What this task involves — Find where "You are a computer-use agent." appears in the records below, then return that line and every later line exactly, stopping only at the last line.

------------------------------------------------------------------------

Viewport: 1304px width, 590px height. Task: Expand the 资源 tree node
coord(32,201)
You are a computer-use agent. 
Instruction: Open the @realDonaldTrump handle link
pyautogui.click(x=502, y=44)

------------------------------------------------------------------------

Expected answer —
You are a computer-use agent. 
Instruction: Open the @realDonaldTrump handle link
pyautogui.click(x=502, y=44)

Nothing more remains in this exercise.